### What is expected
Tell how many lines in the following entries include the word "height", giving the figure alone.

### Records shown
● ● ● ● ●

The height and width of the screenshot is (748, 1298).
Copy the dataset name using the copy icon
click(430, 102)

● ● ● ● ●

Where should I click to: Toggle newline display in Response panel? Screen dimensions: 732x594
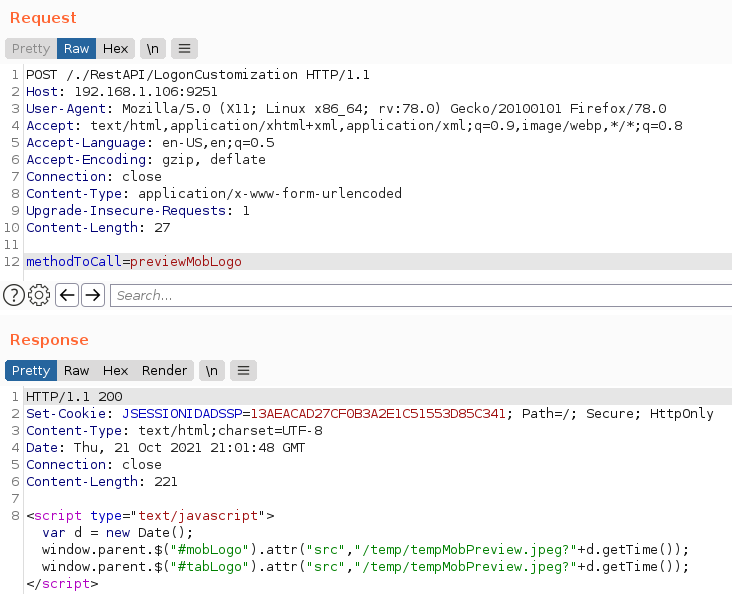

● ● ● ● ●

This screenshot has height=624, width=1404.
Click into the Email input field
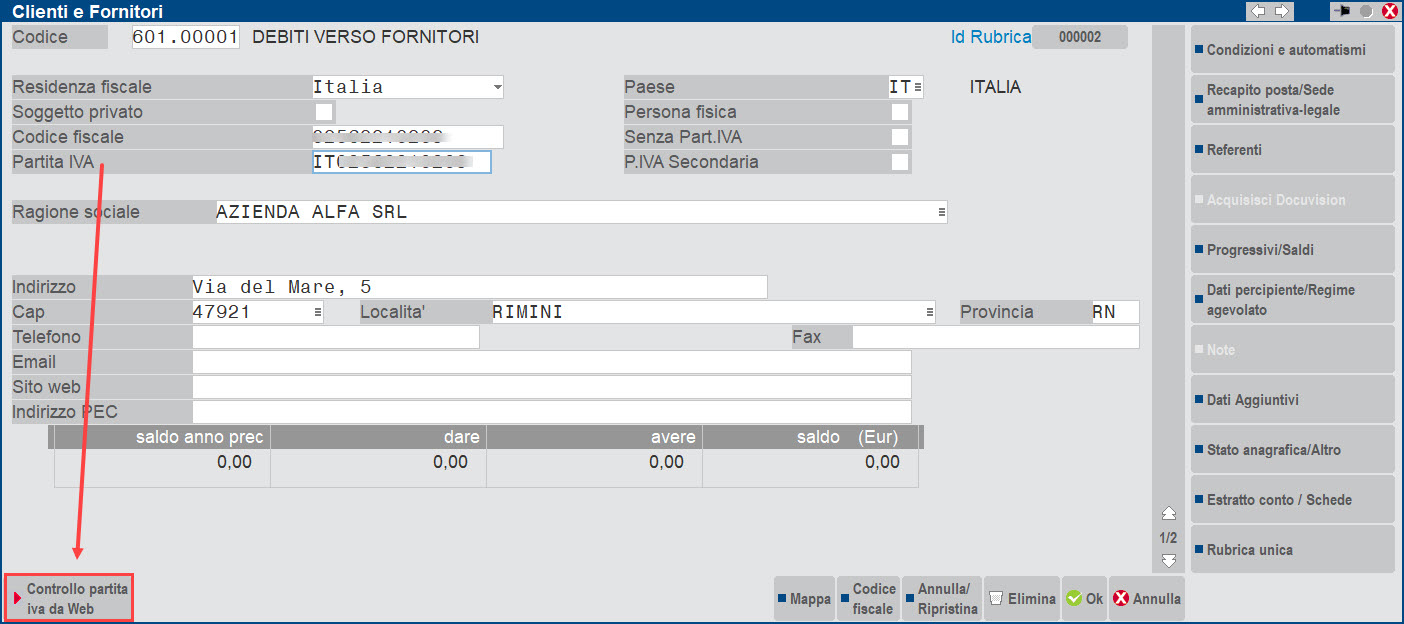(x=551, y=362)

● ● ● ● ●

### Expected answer
2